Exactly as shown, give the full listing again.

Start of Block

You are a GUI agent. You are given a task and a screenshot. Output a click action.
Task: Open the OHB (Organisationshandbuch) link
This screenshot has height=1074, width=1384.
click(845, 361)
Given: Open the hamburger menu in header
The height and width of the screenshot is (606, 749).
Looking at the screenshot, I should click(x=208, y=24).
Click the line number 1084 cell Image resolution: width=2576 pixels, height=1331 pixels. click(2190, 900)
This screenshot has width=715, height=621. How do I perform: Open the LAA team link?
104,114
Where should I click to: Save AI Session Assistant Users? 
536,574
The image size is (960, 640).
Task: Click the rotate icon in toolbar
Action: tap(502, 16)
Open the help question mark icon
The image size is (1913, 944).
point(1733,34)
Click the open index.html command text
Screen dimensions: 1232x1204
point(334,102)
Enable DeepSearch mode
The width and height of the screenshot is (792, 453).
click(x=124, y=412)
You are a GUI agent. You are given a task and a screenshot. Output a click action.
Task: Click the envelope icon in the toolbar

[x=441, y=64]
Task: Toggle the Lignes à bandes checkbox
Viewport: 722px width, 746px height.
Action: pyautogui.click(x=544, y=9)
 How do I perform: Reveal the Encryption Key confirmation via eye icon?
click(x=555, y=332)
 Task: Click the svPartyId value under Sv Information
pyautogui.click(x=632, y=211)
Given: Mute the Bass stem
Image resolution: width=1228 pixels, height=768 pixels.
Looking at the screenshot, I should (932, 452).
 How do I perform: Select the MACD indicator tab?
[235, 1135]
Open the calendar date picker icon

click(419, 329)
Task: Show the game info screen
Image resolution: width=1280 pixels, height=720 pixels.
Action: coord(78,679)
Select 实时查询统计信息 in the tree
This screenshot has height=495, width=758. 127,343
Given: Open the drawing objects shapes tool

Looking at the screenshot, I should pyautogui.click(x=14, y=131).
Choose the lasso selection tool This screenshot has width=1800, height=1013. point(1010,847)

End of Block

* **EXERCISE ANSWER**:
You are a GUI agent. You are given a task and a screenshot. Output a click action.
Task: Open the OHB (Organisationshandbuch) link
This screenshot has height=1074, width=1384.
click(845, 361)
Given: Open the hamburger menu in header
The height and width of the screenshot is (606, 749).
Looking at the screenshot, I should click(x=208, y=24).
Click the line number 1084 cell Image resolution: width=2576 pixels, height=1331 pixels. click(2190, 900)
This screenshot has width=715, height=621. How do I perform: Open the LAA team link?
104,114
Where should I click to: Save AI Session Assistant Users? 
536,574
The image size is (960, 640).
Task: Click the rotate icon in toolbar
Action: tap(502, 16)
Open the help question mark icon
The image size is (1913, 944).
point(1733,34)
Click the open index.html command text
Screen dimensions: 1232x1204
point(334,102)
Enable DeepSearch mode
The width and height of the screenshot is (792, 453).
click(x=124, y=412)
You are a GUI agent. You are given a task and a screenshot. Output a click action.
Task: Click the envelope icon in the toolbar

[x=441, y=64]
Task: Toggle the Lignes à bandes checkbox
Viewport: 722px width, 746px height.
Action: pyautogui.click(x=544, y=9)
 How do I perform: Reveal the Encryption Key confirmation via eye icon?
click(x=555, y=332)
 Task: Click the svPartyId value under Sv Information
pyautogui.click(x=632, y=211)
Given: Mute the Bass stem
Image resolution: width=1228 pixels, height=768 pixels.
Looking at the screenshot, I should (932, 452).
 How do I perform: Select the MACD indicator tab?
[235, 1135]
Open the calendar date picker icon

click(419, 329)
Task: Show the game info screen
Image resolution: width=1280 pixels, height=720 pixels.
Action: coord(78,679)
Select 实时查询统计信息 in the tree
This screenshot has height=495, width=758. 127,343
Given: Open the drawing objects shapes tool

Looking at the screenshot, I should pyautogui.click(x=14, y=131).
Choose the lasso selection tool This screenshot has width=1800, height=1013. point(1010,847)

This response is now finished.